This has given a new shape to work I've been doing for half a century, starting before I encountered AI, especially work in philosophy of mathematics.
Since presenting a critique of the logicist manifesto of McCarthy and Hayes at IJCAI 1971, my aim has not been to prove that AI must fail (e.g. like Dreyfus) but to identify gaps that need to be filled so that it can succeed in its long term (scientific, explanatory) aims.
There's still a long way to go, mainly because of gaps that go unnoticed by most AI researchers. (Like the people who once thought Newton had all the answers and the rest was just a matter of filling in details).

Data provided:
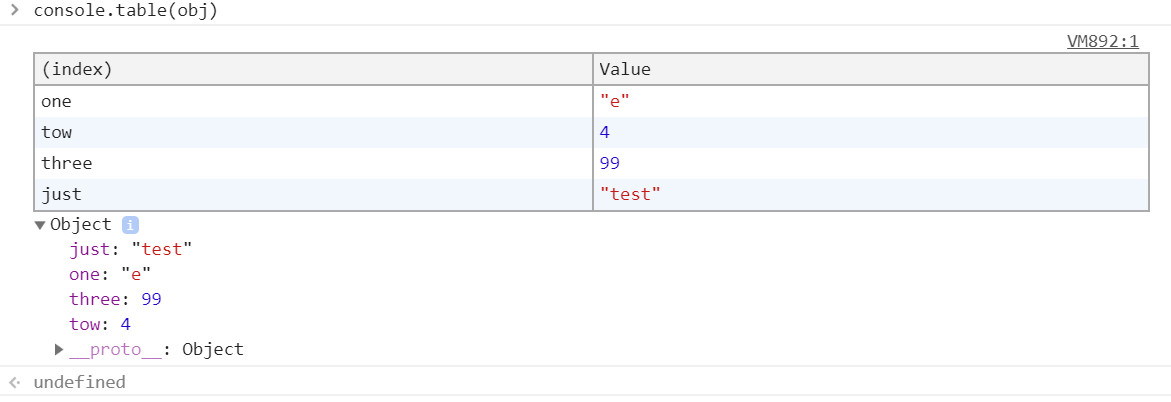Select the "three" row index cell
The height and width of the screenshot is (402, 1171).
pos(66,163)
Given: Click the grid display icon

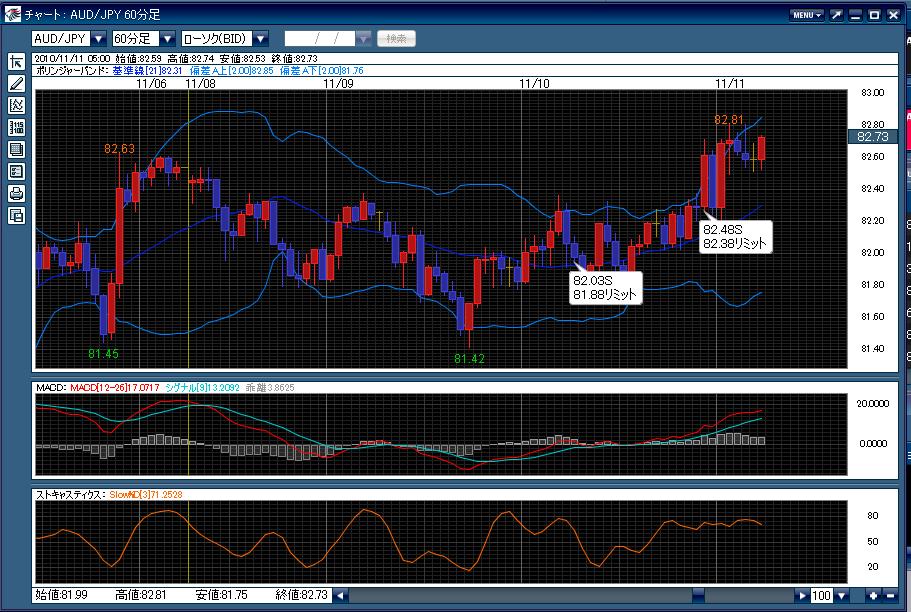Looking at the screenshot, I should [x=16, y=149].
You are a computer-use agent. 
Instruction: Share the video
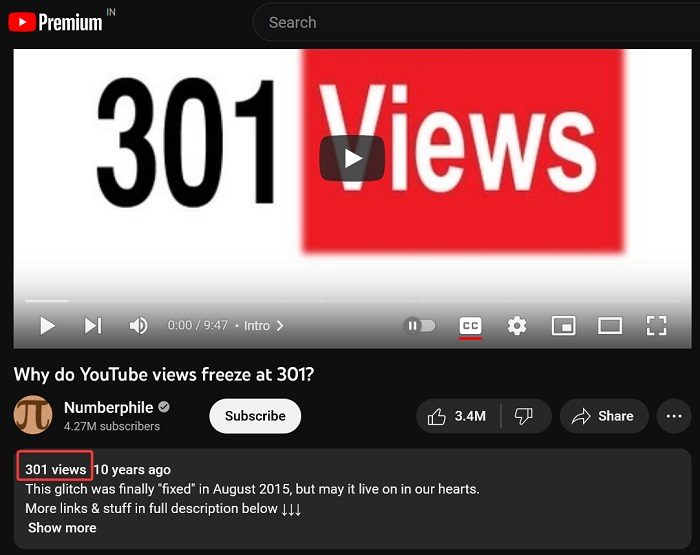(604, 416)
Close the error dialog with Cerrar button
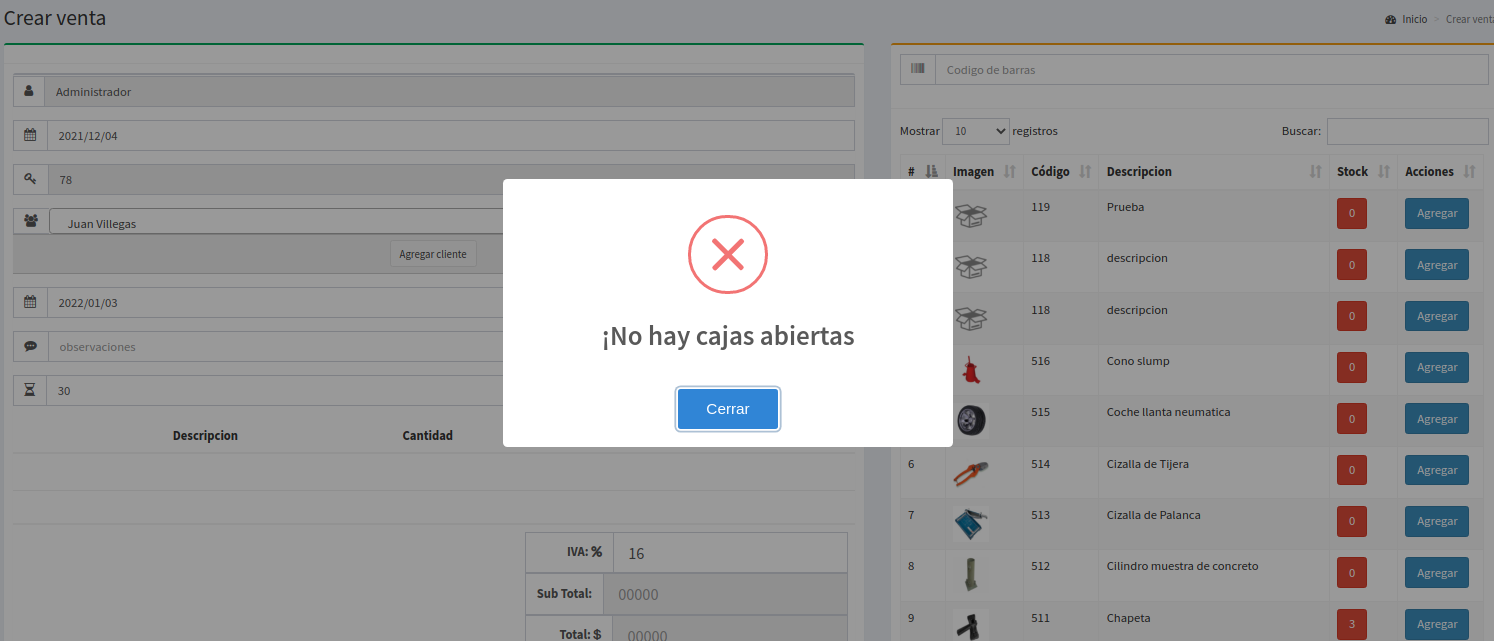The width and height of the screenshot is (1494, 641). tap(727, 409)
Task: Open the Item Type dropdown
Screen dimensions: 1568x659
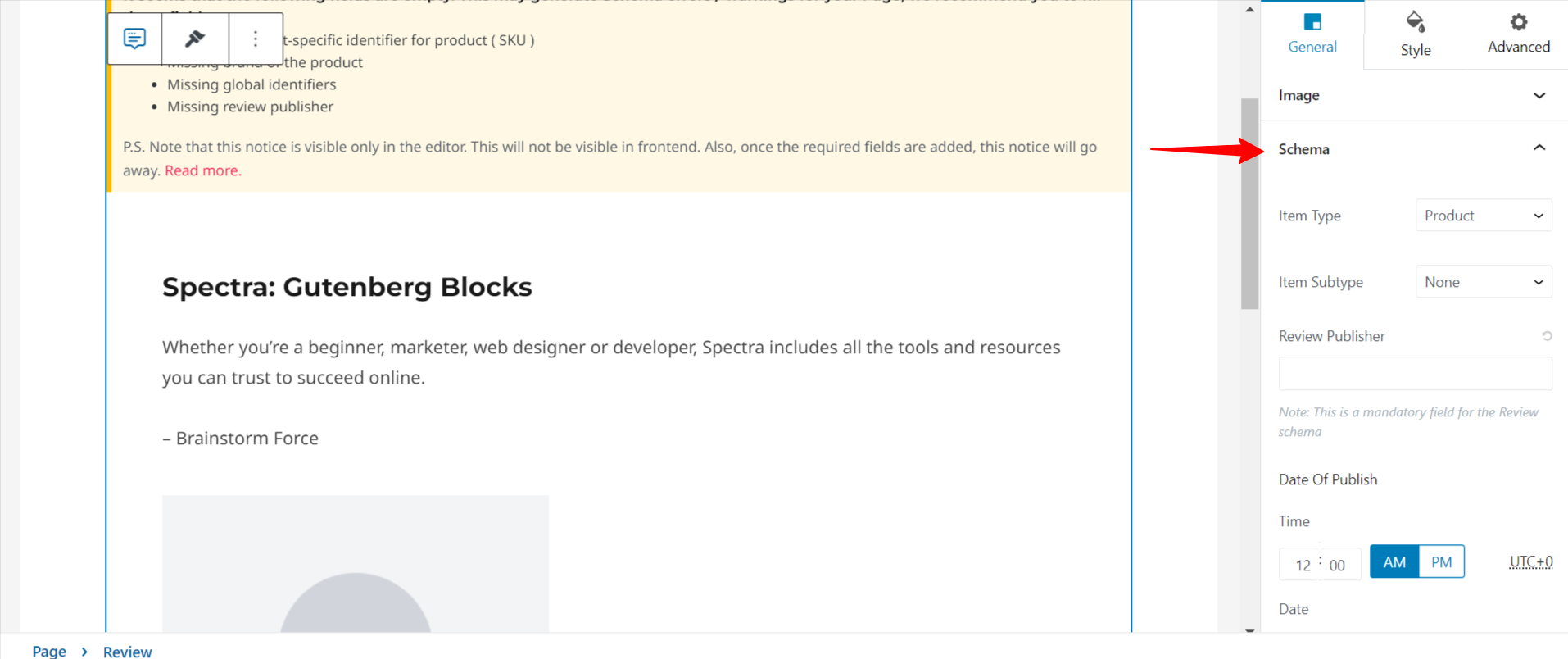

Work to complete:
1. Restate the paragraph beginning "Since presenting a critique" from the passage on gaps in AI research in a single shorter sentence, keeping its main facts.
2. Carry on the passage on gaps in AI research from the point where it stops.
The items were taken from a different source than the passage on gaps in AI research.

Answers to the exercise:
1. Since critiquing the logicist manifesto of McCarthy and Hayes at IJCAI 1971, I have aimed not to prove, as Dreyfus did, that AI must fail, but to find the gaps it must fill to reach its long-term scientific and explanatory aims.

2.
This is not AI as engineering but AI as science (and philosophy: the two overlap when done well), i.e. attempting to construct theories that explain or model natural forms of intelligence that at present are not understood -- like the intelligence that led up to Euclid, the intelligence of squirrels defeating bird-feeders, the intelligence of weaver birds making nests using several thousand knitted/knotted leaves, the intelligence of composers who produce great music, the intelligence of listeners who respond to such music the first time they hear it, without needing to have it explained, even centuries later, and the intelligence of human toddlers exploring 3-D topology.
These scientific AI goals seem to have recently been sidelined, though
understanding and modelling natural intelligence was an important goal for
founders of AI, including Turing (in a letter to Ashby), McCarthy, Minsky, Simon
and others.
Added 11 Nov 2018
Turing's letter is here:
https://www.bl.uk/collection-items/letter-from-alan-turing-to-w-ross-ashby
Added 11 Nov 2018
For a discussion of Turing's distinction (in 1938) between mathematical
intuition and mathematical ingenuity, see
http://www.cs.bham.ac.uk/research/projects/cogaff/misc/turing-intuition.html
(also pdf)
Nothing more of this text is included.